Reproduce verbatim the part of the data that opens with the line containing "Task: Click the library" and closes with the line containing "Looking at the screenshot, I should pos(119,244).", both lines included.
::: Dataset entries
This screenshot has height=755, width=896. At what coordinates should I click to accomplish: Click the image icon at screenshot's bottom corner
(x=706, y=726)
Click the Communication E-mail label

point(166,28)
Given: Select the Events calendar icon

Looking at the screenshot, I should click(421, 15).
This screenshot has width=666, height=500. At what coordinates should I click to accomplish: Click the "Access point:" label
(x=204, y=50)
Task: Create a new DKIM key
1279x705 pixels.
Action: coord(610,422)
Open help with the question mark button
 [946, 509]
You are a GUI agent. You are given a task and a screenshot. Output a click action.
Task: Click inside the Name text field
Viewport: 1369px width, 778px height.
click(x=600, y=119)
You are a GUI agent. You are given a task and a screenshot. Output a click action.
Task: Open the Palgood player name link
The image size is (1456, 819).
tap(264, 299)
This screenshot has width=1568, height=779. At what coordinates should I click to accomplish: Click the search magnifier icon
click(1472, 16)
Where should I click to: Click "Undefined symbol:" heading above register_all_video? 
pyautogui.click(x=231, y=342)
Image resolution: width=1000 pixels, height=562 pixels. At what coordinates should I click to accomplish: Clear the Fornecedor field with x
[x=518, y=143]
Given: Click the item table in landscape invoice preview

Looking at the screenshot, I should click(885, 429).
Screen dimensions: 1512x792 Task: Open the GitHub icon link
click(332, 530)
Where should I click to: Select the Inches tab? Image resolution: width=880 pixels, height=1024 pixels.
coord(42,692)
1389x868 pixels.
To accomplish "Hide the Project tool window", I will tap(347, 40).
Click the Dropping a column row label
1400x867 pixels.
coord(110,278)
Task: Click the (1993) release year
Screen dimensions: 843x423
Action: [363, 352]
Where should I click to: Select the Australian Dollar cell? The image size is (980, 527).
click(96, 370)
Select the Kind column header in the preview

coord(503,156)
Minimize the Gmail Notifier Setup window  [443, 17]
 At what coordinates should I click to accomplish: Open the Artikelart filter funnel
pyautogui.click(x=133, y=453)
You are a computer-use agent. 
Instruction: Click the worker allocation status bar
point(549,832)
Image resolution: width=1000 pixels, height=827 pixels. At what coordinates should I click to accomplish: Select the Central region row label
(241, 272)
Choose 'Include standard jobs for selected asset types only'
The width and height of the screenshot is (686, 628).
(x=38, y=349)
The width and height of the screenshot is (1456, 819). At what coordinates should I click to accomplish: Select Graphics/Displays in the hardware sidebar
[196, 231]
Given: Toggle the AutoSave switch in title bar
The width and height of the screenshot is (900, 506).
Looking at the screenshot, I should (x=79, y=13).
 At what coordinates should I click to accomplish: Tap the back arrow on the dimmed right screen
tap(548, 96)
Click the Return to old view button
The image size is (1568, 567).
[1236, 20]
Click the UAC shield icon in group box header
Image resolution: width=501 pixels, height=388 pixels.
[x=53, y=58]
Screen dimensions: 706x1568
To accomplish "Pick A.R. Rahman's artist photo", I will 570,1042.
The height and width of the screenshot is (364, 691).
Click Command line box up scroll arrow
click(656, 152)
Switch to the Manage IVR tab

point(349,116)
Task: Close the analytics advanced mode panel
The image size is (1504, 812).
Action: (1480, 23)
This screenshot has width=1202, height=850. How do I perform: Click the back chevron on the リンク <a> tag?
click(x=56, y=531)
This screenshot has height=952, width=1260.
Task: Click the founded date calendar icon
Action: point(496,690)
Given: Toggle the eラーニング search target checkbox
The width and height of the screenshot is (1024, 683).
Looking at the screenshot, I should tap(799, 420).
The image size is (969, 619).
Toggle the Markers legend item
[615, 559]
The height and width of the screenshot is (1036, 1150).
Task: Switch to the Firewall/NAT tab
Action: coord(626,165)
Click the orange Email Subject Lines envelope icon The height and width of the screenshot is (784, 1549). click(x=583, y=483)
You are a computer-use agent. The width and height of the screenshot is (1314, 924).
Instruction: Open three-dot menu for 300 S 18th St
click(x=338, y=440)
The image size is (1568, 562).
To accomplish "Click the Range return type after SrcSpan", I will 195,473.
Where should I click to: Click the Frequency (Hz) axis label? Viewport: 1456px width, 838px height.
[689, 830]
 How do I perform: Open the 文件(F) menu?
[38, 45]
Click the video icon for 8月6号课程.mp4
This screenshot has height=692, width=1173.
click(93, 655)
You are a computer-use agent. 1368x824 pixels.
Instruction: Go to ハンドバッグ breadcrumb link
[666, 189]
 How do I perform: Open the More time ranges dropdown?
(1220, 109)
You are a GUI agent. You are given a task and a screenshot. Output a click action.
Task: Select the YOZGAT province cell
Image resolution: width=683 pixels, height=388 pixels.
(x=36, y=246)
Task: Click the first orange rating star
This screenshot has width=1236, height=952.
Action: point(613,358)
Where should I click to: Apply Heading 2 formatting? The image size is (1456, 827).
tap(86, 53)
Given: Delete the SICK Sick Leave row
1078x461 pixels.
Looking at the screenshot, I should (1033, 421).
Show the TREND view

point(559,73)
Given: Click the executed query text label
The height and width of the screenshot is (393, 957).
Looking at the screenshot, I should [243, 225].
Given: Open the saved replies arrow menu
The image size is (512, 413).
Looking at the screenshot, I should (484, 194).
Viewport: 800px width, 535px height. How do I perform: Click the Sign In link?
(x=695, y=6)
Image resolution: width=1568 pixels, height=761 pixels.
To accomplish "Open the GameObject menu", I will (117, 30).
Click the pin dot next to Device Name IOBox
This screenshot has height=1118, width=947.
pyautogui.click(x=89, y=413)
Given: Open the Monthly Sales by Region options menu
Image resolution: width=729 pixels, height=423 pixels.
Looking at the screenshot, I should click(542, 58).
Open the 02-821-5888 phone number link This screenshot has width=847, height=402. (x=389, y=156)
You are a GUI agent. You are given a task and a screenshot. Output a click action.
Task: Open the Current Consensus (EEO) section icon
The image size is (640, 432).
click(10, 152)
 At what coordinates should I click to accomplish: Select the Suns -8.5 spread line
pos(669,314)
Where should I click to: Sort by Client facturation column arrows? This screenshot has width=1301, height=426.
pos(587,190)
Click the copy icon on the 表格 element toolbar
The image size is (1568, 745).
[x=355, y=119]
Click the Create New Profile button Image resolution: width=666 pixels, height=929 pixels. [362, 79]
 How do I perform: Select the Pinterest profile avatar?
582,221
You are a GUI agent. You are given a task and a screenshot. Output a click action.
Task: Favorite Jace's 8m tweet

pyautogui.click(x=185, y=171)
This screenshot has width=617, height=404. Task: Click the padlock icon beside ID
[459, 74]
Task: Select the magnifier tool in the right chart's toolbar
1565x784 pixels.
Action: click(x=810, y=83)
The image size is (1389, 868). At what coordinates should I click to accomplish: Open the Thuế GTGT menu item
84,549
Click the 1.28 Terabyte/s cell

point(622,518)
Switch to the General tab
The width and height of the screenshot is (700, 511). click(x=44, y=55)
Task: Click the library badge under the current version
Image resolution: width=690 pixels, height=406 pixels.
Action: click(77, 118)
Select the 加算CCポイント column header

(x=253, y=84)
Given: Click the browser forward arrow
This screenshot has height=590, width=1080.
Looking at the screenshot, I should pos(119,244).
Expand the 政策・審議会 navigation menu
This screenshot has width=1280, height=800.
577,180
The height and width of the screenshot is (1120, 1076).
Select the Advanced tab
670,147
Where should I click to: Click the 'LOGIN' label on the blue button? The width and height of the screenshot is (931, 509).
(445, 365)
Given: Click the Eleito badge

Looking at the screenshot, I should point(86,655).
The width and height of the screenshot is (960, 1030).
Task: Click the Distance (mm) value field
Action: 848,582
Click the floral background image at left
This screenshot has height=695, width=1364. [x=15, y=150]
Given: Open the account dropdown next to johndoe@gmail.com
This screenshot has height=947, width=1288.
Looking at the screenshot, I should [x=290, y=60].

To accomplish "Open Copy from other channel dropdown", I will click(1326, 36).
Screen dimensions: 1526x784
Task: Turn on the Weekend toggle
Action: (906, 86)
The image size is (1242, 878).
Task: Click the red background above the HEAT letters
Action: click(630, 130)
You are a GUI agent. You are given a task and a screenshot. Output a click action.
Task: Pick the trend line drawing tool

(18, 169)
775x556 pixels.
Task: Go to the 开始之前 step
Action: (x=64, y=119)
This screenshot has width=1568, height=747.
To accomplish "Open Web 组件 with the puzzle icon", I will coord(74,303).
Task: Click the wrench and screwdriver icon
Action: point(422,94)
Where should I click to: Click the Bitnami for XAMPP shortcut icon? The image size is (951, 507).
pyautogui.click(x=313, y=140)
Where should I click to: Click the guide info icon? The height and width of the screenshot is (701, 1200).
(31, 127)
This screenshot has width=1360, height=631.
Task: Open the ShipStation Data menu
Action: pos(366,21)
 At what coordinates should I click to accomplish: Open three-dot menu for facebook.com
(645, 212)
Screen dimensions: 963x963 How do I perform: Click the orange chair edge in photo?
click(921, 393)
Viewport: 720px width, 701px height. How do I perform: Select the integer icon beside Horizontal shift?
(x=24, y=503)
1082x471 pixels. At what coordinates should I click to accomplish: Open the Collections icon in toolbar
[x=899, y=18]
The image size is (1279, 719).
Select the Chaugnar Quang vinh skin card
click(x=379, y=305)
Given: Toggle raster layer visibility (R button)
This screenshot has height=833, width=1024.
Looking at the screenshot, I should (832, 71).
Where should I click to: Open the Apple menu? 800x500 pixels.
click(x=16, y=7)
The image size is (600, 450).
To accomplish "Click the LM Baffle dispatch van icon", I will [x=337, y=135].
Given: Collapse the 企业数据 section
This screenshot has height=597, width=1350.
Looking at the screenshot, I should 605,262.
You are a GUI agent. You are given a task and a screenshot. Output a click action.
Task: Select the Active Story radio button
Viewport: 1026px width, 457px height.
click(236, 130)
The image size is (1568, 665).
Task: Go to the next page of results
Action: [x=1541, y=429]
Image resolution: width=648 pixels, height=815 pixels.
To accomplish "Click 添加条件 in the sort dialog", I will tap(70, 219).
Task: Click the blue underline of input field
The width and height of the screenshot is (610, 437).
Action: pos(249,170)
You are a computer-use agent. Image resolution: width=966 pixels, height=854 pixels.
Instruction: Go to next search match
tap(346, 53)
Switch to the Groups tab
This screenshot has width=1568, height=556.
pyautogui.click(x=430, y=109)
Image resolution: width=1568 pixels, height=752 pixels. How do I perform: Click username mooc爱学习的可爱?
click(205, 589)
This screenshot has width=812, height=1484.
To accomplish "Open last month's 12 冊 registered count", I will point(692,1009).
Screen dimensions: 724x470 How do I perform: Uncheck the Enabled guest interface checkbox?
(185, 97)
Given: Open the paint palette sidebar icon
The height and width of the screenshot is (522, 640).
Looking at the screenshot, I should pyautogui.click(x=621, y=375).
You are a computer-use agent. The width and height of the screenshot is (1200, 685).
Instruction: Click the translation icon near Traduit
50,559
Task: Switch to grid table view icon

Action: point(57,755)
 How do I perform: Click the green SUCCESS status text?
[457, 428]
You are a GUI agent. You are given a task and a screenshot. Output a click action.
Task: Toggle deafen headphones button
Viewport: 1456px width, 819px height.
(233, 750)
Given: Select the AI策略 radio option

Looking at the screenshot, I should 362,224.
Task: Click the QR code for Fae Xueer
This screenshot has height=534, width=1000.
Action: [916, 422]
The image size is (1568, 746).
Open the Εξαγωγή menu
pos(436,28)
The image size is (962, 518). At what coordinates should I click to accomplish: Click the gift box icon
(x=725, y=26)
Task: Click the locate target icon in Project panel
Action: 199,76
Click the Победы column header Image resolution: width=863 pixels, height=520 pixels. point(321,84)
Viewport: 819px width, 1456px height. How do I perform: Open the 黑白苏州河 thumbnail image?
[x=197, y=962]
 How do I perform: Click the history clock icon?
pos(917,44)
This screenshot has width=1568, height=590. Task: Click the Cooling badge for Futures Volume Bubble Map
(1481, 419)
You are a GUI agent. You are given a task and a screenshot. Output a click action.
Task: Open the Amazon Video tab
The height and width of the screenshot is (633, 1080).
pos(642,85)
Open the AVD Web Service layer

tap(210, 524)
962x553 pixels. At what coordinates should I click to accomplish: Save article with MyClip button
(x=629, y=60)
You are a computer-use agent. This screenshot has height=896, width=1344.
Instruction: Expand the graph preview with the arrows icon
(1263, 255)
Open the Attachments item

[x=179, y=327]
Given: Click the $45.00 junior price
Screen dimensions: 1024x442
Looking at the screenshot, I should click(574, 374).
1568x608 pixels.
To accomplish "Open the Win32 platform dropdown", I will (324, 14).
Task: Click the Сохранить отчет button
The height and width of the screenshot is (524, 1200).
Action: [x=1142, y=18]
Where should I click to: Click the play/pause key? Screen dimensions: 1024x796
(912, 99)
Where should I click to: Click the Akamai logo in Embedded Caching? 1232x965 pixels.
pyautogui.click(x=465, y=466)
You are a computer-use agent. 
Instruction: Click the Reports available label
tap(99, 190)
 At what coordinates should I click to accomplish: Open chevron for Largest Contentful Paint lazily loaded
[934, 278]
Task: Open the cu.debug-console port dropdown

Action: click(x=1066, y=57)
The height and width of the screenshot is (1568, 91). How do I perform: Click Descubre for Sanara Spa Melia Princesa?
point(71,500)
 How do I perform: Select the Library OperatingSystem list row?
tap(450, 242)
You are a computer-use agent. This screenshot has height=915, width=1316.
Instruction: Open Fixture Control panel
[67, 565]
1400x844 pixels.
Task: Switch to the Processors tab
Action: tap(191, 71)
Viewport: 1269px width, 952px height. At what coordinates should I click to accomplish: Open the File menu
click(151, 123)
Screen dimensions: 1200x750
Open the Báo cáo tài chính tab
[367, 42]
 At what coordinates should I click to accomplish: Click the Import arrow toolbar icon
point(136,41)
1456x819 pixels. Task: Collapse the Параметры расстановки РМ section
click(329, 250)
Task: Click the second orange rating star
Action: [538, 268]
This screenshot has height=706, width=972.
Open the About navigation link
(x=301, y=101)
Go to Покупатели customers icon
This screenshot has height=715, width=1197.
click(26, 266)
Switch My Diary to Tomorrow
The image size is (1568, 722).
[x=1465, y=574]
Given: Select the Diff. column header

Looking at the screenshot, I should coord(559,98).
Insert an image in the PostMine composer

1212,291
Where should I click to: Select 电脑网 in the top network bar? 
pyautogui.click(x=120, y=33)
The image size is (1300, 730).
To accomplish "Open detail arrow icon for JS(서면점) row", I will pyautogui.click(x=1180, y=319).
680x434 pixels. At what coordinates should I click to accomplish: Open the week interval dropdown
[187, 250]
::::::
### Task solution
Task: Click the library badge under the current version
Image resolution: width=690 pixels, height=406 pixels.
Action: click(77, 118)
Select the 加算CCポイント column header

(x=253, y=84)
Given: Click the browser forward arrow
This screenshot has height=590, width=1080.
Looking at the screenshot, I should pos(119,244).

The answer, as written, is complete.